Le Figaro reports that Goldschmidt was approached by the Kremlin and the FSB (Russian security service) when the invasion of Ukraine began in late February, and was put under pressure to support what Russia was calling a “special operation” in Ukraine.
He refused to do so.
Instead, Goldschmidt reportedly ensured that his family was safe and fled Russia using the fact that his father was unwell in hospital in Jerusalem at the time to avoid the suspicions of the authorities.
They flew to Hungary two weeks after the Russian invasion of Ukraine. They are now in exile from the community they loved, built & raised their children in, over 33 years — though he was re-elected today by the МЕРО community. pic.twitter.com/rhB9Y1XjQS
— Avital Chizhik-Goldschmidt (@avitalrachel) June 7, 2022
His daughter-in-law said that the couple is “now in exile from the community they loved, built and raised their children in, over 33 years.”
Before departing Moscow, he chose his closest colleague David Youshouvaev to replace him in his role, who the Russian authorities have unsuccessfully (for now) tried to replace with a Kremlin loyalist, Le Figaro reports.
In contrast, the Chief Rabbi of Russia, Berel Lazar, has stayed in Moscow and has maintained a cautious neutrality. He did speak out in early March, releasing a statement online condemning the violence in Ukraine and making a public offer to act as a mediator between the two countries, but did not directly condemn the invasion or his friend, President Putin.
Lazar’s nickname is “Putin’s rabbi”, and has an unspoken agreement with the Russian president that the Jewish community will be protected in exchange for political support, Le Figaro claims.
Goldschmidt’s daughter-in-law said: “The pain and fear in our family the last few months is beyond words. The sounds of the Moscow Choral Synagogue ring in our ears…I’ll never forget our engagement there in ‘14, and taking our children there, Shavuos ‘18…
“Grateful our parents are safe; worried sick over many others...”
The pain & fear in our family the last few months is beyond words. The sounds of the Moscow Choral Synagogue ring in our ears…I’ll never forget our engagement there in ‘14, & taking our children there, Shavuos ‘18…

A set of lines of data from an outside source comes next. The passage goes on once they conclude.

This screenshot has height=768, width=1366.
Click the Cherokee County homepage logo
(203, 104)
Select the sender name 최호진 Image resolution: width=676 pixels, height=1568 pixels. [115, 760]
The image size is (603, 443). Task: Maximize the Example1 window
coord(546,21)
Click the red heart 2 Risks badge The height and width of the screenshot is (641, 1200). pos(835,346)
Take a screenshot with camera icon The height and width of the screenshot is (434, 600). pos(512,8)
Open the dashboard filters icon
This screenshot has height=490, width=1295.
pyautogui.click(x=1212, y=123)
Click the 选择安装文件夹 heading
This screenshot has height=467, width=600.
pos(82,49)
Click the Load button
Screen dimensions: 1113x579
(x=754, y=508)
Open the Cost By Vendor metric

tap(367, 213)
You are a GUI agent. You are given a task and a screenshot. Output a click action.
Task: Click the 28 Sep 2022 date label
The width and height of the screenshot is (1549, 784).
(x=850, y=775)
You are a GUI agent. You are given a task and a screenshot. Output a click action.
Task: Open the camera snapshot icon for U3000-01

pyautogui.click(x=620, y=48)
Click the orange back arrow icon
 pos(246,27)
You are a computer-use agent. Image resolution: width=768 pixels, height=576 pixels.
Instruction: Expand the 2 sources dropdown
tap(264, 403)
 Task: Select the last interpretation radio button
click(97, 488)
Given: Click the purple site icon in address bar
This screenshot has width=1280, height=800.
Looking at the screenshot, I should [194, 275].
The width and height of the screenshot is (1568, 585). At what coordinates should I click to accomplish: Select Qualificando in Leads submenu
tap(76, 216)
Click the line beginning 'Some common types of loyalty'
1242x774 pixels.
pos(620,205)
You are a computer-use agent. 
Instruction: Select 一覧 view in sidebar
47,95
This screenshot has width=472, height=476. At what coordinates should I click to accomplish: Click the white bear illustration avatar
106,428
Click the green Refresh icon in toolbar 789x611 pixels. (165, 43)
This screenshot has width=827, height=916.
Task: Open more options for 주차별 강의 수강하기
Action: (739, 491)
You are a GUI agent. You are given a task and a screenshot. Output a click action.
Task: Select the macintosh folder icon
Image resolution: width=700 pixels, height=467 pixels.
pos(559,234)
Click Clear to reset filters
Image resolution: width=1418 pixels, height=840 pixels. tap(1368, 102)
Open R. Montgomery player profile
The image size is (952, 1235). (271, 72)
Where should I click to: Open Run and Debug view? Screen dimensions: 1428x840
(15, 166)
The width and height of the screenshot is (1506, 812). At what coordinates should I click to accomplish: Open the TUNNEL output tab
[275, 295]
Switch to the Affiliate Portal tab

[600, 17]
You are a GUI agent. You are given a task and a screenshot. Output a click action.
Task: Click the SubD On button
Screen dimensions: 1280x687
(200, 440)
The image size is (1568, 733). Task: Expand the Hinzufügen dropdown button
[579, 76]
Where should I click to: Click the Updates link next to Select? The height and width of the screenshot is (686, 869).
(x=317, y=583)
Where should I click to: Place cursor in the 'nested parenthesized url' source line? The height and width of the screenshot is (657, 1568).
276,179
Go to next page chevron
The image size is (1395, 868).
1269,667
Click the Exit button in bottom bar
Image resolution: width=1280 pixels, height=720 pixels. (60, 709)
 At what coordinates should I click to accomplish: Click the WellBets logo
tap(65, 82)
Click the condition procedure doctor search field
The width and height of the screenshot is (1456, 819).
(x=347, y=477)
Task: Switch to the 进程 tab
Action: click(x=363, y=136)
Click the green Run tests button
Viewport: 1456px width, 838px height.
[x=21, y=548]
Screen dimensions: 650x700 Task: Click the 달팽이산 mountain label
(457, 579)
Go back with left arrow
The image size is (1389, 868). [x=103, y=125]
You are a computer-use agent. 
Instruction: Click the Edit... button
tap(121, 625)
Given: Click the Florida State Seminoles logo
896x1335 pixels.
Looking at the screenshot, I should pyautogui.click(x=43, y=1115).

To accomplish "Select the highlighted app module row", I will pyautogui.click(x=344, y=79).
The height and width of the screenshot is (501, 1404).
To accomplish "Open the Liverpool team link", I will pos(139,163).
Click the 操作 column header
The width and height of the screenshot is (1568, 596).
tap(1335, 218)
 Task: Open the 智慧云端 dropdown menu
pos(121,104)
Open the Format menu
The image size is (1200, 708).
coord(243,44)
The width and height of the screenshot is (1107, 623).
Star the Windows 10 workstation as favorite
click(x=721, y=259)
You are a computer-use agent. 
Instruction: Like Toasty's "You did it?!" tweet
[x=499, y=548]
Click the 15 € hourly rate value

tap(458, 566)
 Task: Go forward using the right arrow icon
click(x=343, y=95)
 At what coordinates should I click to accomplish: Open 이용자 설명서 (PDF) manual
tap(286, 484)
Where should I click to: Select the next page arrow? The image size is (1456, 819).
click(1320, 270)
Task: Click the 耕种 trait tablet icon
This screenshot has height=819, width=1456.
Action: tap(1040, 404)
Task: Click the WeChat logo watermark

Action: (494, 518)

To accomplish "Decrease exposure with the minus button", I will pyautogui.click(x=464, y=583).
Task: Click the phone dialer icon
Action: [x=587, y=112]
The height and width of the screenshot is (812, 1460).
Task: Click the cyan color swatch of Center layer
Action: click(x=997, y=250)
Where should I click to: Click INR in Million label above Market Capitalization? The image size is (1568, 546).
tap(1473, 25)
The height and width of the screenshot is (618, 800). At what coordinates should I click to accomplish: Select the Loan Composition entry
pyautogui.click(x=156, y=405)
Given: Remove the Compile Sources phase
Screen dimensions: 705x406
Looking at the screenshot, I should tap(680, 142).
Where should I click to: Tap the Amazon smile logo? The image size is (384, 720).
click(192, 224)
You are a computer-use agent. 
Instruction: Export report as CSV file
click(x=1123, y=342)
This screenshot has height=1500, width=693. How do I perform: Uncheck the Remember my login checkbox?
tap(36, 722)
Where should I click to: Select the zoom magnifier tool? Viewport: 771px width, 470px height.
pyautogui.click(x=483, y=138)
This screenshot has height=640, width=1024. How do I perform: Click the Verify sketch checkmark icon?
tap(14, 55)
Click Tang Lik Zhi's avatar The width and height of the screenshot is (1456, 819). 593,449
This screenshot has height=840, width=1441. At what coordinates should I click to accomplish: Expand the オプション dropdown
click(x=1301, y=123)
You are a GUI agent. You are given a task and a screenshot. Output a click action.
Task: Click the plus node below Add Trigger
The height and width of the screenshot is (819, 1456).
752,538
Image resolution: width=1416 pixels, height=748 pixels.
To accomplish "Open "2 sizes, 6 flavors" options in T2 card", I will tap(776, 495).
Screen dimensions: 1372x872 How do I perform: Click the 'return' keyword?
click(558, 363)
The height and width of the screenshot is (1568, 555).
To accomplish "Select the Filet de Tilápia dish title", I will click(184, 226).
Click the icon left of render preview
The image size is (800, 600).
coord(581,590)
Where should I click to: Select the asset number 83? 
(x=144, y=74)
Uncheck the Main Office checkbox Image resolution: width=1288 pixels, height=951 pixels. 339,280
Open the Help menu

— Avital Chizhik-Goldschmidt (@avitalrachel) June 7, 2022
Grateful our parents are safe; worried sick over many others... pic.twitter.com/7lhiptha35
Goldschmidt revealed at the Conference of European Jews this week that most community members had fled Ukraine had fled due to the war, describing it as a “catastrophe”.
He said: “Our colleagues who built up Jewish communities in Ukraine for the last 30 years gave their lives [to the project] and they left very comfortable places like the US and Israel.
“And from one day to the next, all their work building synagogues, building schools, building all of this, they had to leave it with a little suitcase.”
Russia has destroyed at least two Holocaust memorials since the start of the war. In early March, Russian forces bombed Babyn Yar - a memorial to one of the largest massacres of the Holocaust in their intensifying assault on the Ukrainian capital of Kyiv.
At the end of March, the memorial at Drobitsky Yar on the outskirts of the northeast city of Kharkiv, where at 11,000 Jews were shot and buried in a mass grave in 1942, was hit by artillery.
Ukraine's President Zelensky, who is Jewish, has called Russia's invasion "pure Nazism", adding: “However long the war will be, all those from Putin, to those who pulled the trigger and financed them, will end up in jail.
“This will be a litmus test for the international order and rule of law. We will get justice.”